== Directions for this task ==
Make an exact copy of the data below, leaving out every picture.

== Records to use ==
Segment Open
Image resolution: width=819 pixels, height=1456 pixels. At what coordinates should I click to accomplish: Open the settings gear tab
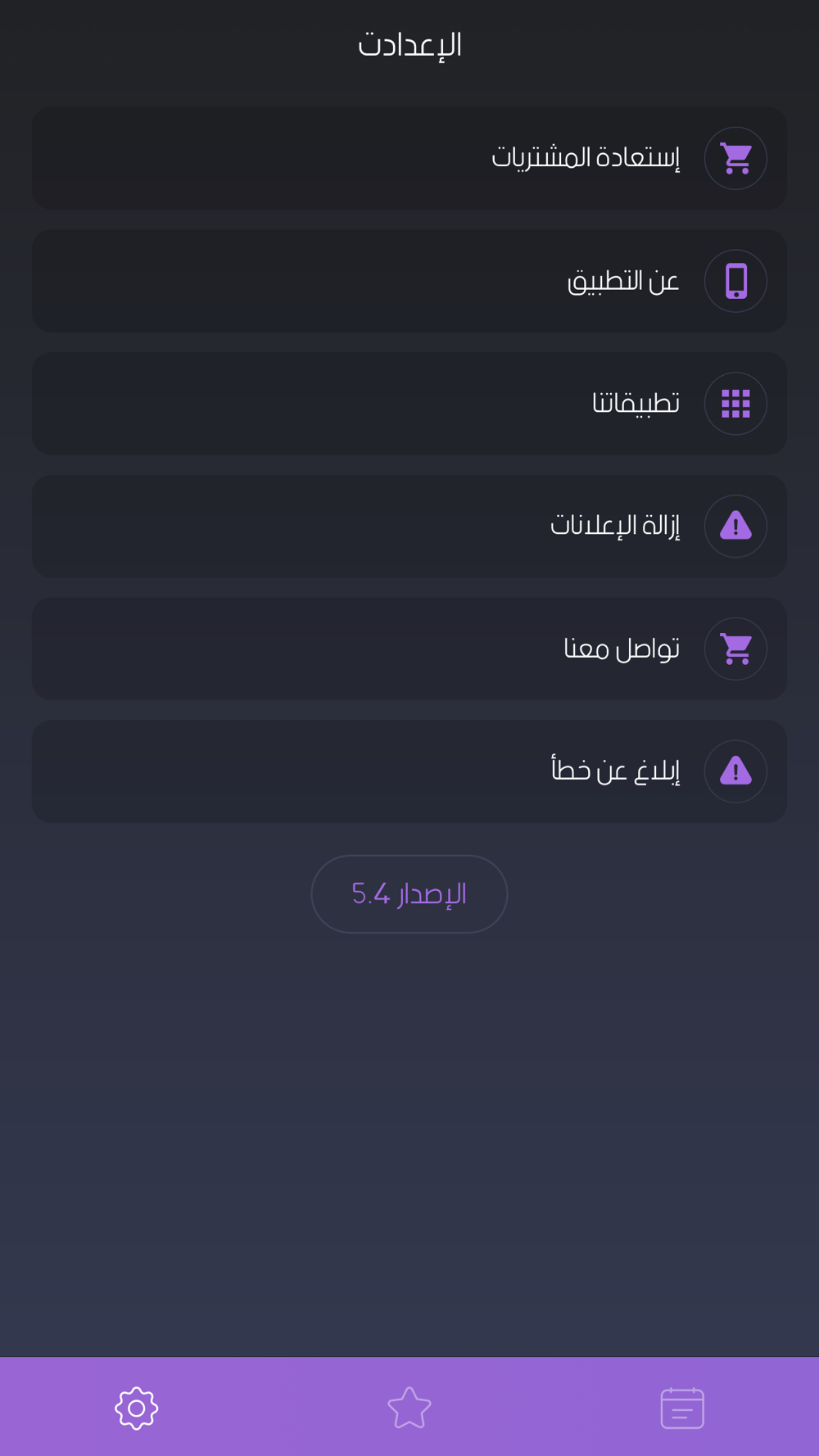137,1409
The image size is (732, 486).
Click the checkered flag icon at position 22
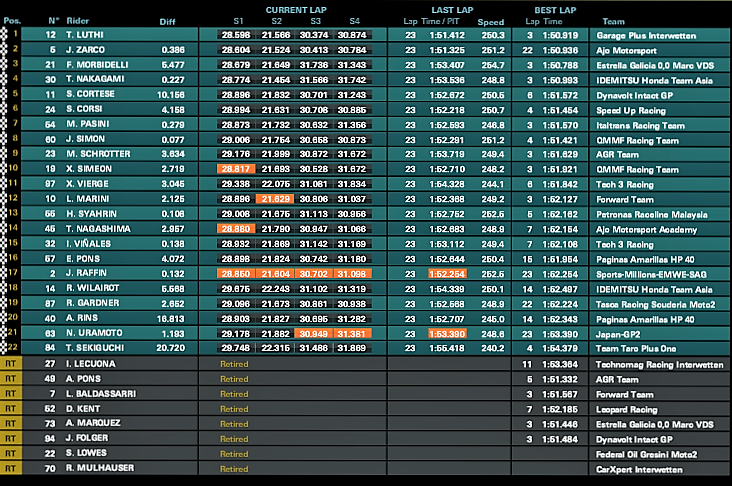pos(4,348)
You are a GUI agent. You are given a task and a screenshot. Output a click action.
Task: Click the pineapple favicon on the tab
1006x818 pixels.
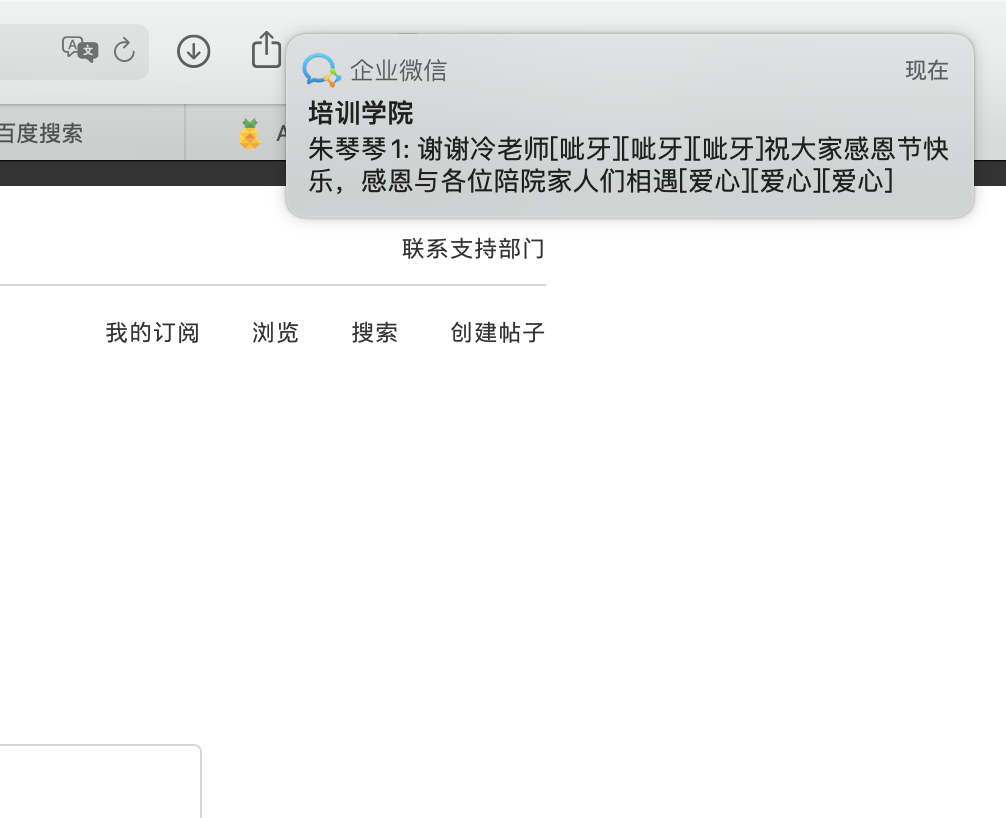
Segment Closed
== Finished task ==
Image resolution: width=819 pixels, height=1456 pixels. At what coordinates should I click to accomplish: Open the settings gear tab
137,1409
The image size is (732, 486).
Click the checkered flag icon at position 22
pos(4,348)
You are a GUI agent. You are given a task and a screenshot. Output a click action.
Task: Click the pineapple favicon on the tab
1006x818 pixels.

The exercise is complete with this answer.